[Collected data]
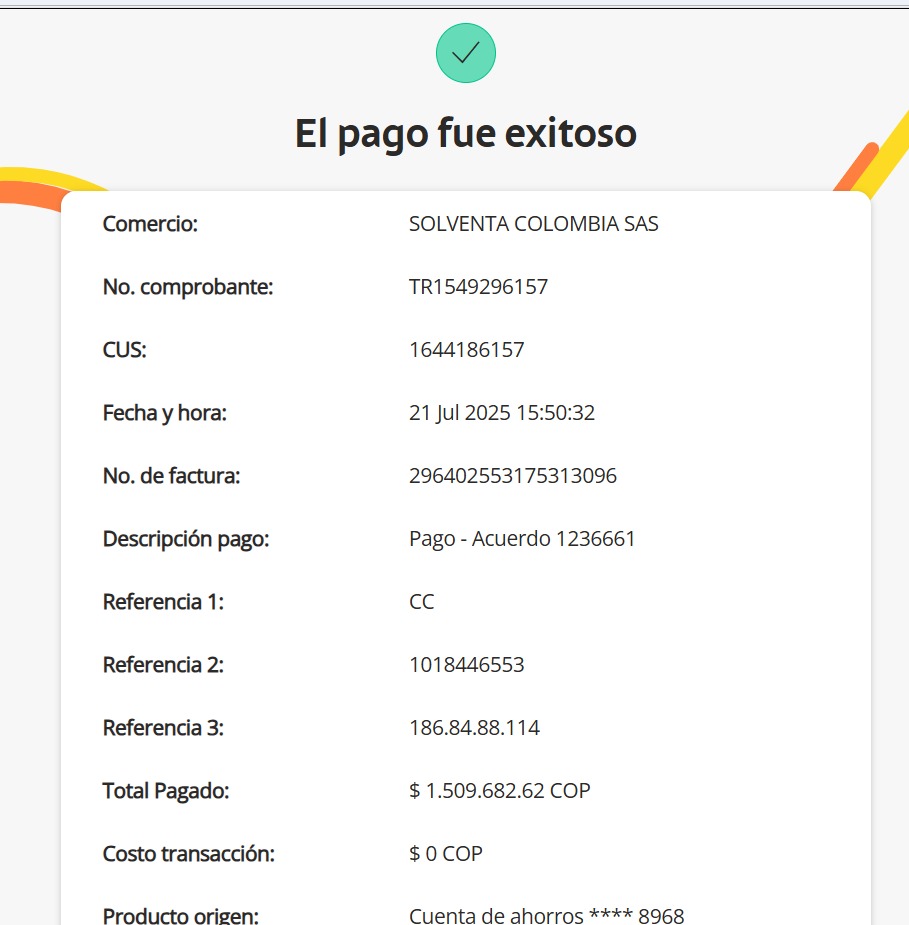Click the 'Producto origen:' label
This screenshot has height=925, width=909.
click(x=180, y=916)
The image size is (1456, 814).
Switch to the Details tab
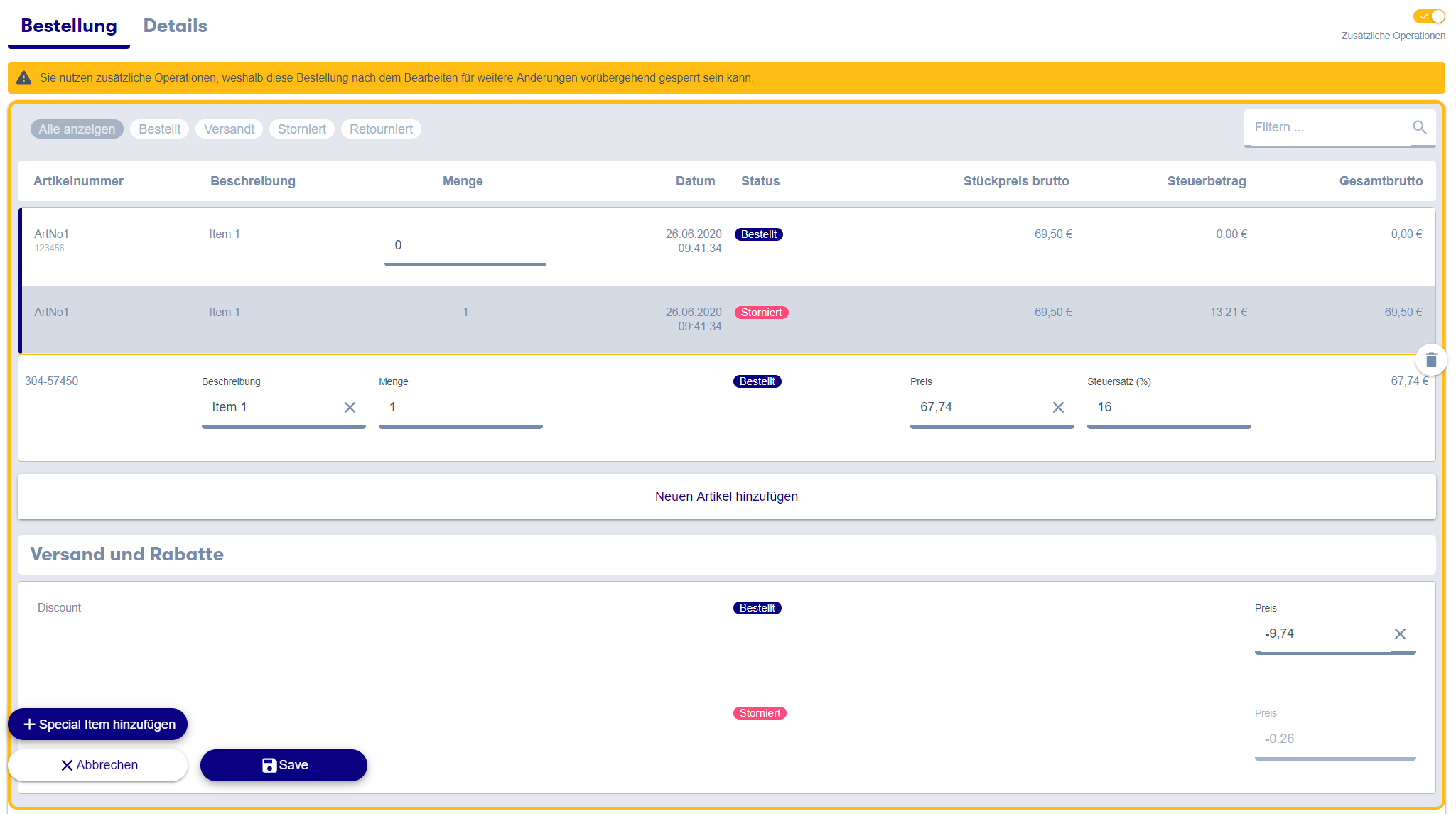coord(175,26)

=== Short exercise ===
Please turn the data above into a Markdown table with two columns, Row and Line, giving each non-blank line its own row and leaving the pictures out.

=== Task answer ===
| Row | Line |
|---|---|
| 1 | Click the 'Producto origen:' label |
| 2 | This screenshot has height=925, width=909. |
| 3 | click(x=180, y=916) |
| 4 | The image size is (1456, 814). |
| 5 | Switch to the Details tab |
| 6 | coord(175,26) |